Keros Therapeutics is a clinical-stage biopharmaceutical company focused on developing therapeutics that target the transforming growth factor-beta (TGF-β) family of proteins. The company’s most advanced product candidate, elritercept, is being developed for cytopenias in patients with myelodysplastic syndrome and myelofibrosis. With a healthy current ratio of 21.11 and strong financial metrics, including positive earnings in the last twelve months, the company demonstrates robust operational efficiency. For detailed financial analysis and real-time updates, visit InvestingPro.
This article is based on a press release statement from Keros Therapeutics.

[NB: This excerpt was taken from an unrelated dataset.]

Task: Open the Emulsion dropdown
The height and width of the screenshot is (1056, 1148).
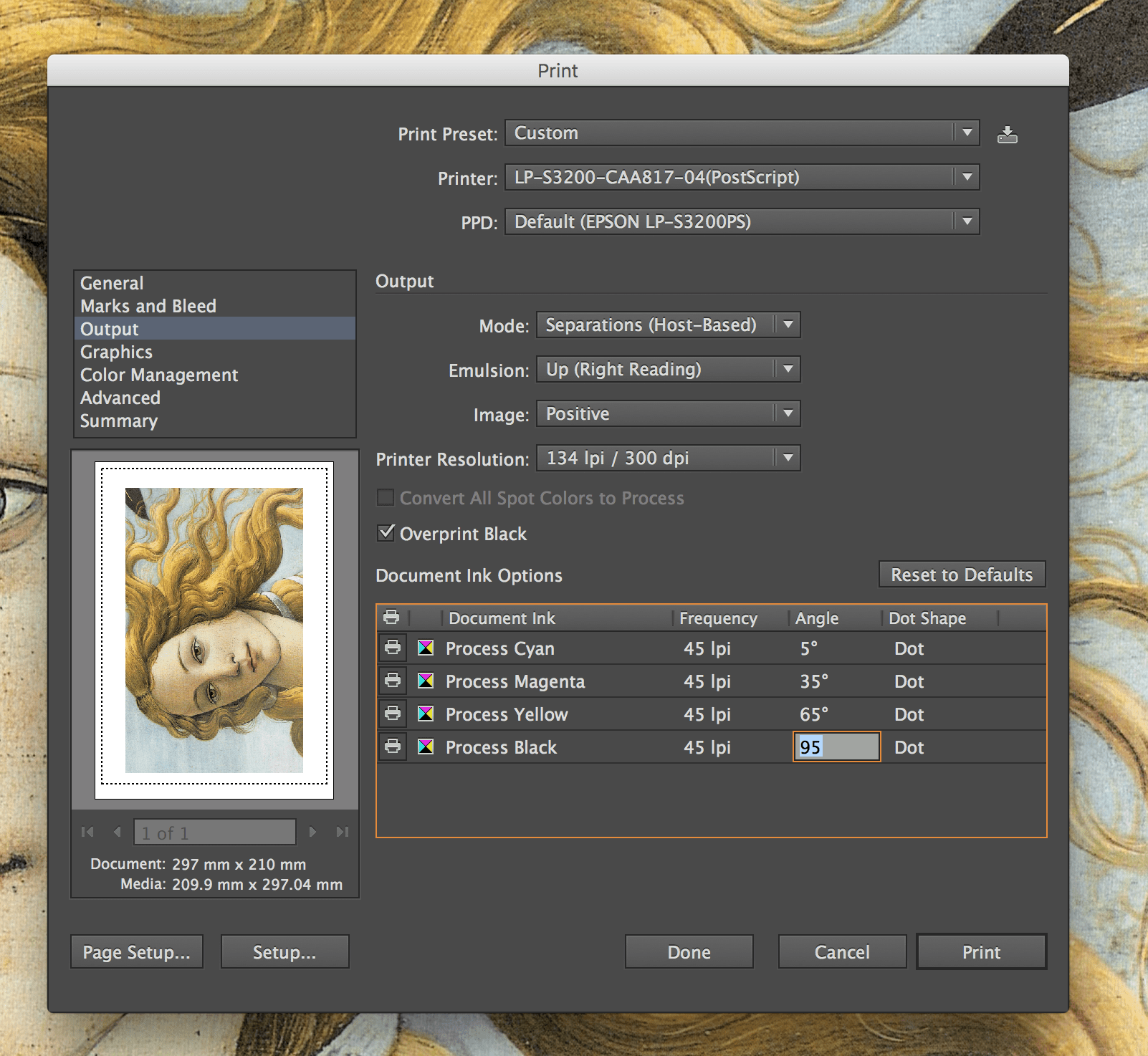Action: [668, 369]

In other recent news, Keros Therapeutics announced a strategic focus on its KER-065 clinical program for Duchenne muscular dystrophy, leading to the discontinuation of cibotercept development due to safety concerns. This shift also included outlicensing elritercept to Takeda, which has started a Phase 3 trial in myelodysplastic syndromes (MDS), triggering a $10 million payment to Keros. Analyst firms have responded to these developments, with H.C. Wainwright lowering its price target for Keros to $20 while maintaining a Buy rating, and BofA Securities downgrading the stock from Buy to Neutral with a new price target of $18. BofA’s decision reflects concerns about the delay in obtaining insights on KER-065 and ongoing safety issues. Meanwhile, Keros plans to return $375 million in excess capital to shareholders following the conclusion of its strategic review. In corporate governance, ADAR1 Capital Management, the largest shareholder, expressed dissatisfaction with two board directors, citing a lack of alignment with shareholder interests. The directors received low levels of support in the recent Annual Meeting, highlighting broader shareholder discontent.